- _ACTIVITY_:
Where the line containing "Task: Toggle the bottom panel layout icon" appears below, start there and repeat each line exactly to the end. Leave the pictures out.
◆ ◆ ◆ ◆
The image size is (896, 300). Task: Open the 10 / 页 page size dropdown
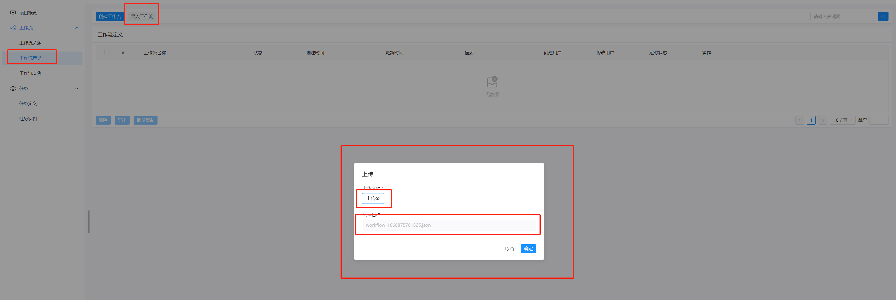(x=842, y=120)
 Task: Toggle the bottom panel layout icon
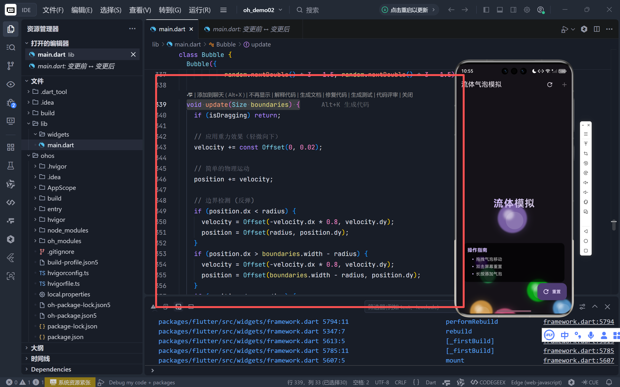click(x=500, y=10)
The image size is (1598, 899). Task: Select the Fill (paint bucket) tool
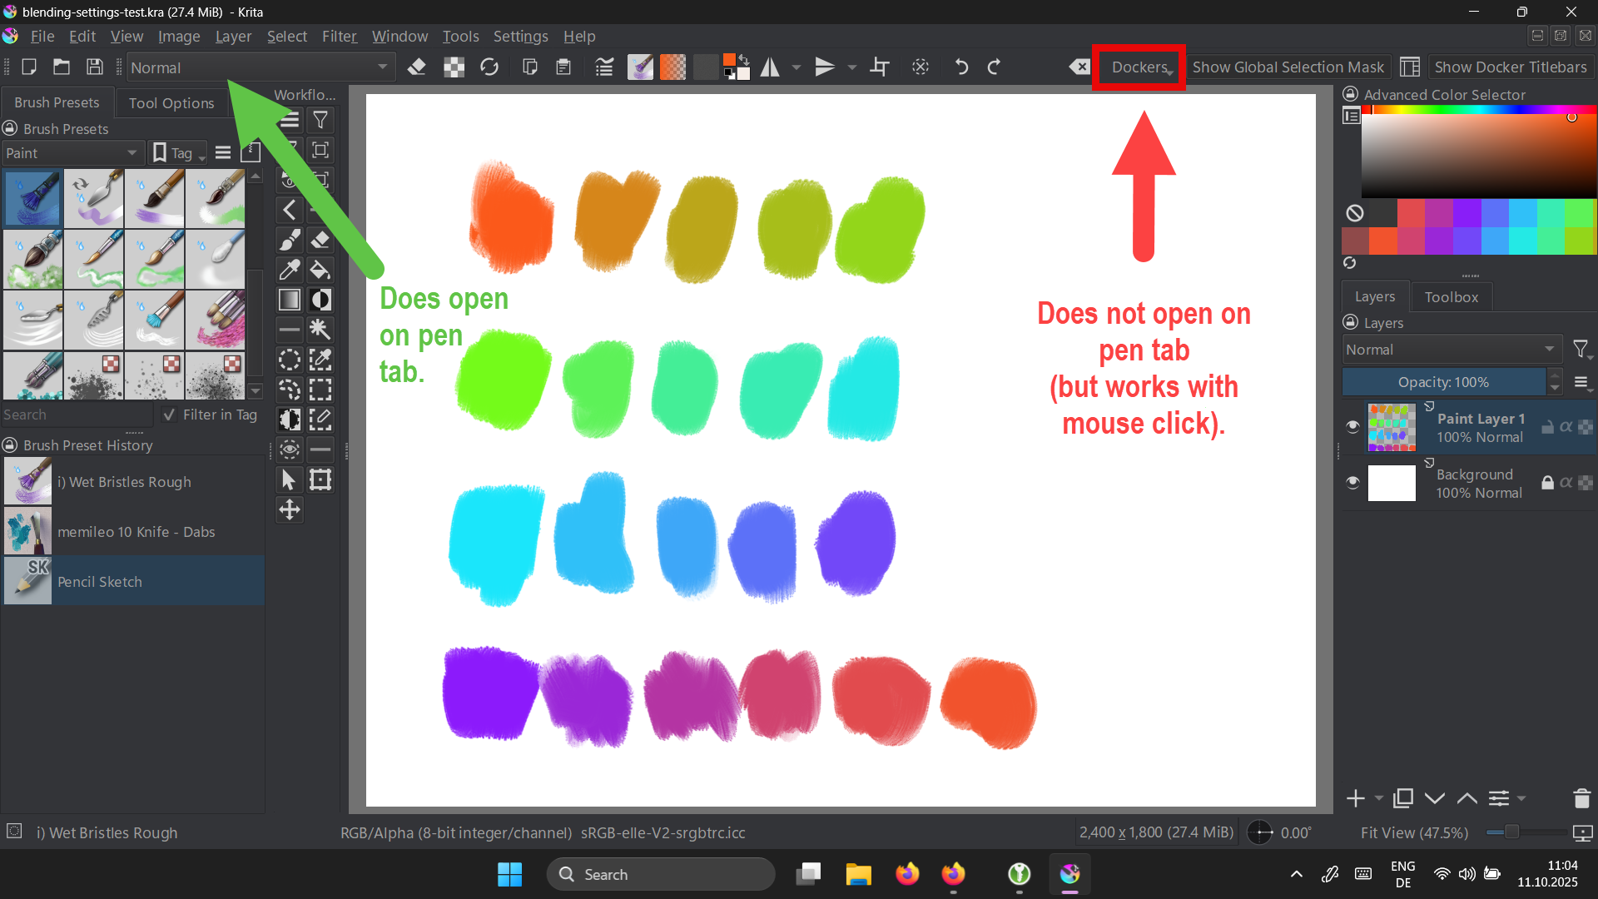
◆ ◆ ◆ ◆
- _SOLUTION FOR THIS TASK_:
 Task: Toggle the bottom panel layout icon
click(x=500, y=10)
The image size is (1598, 899). Task: Select the Fill (paint bucket) tool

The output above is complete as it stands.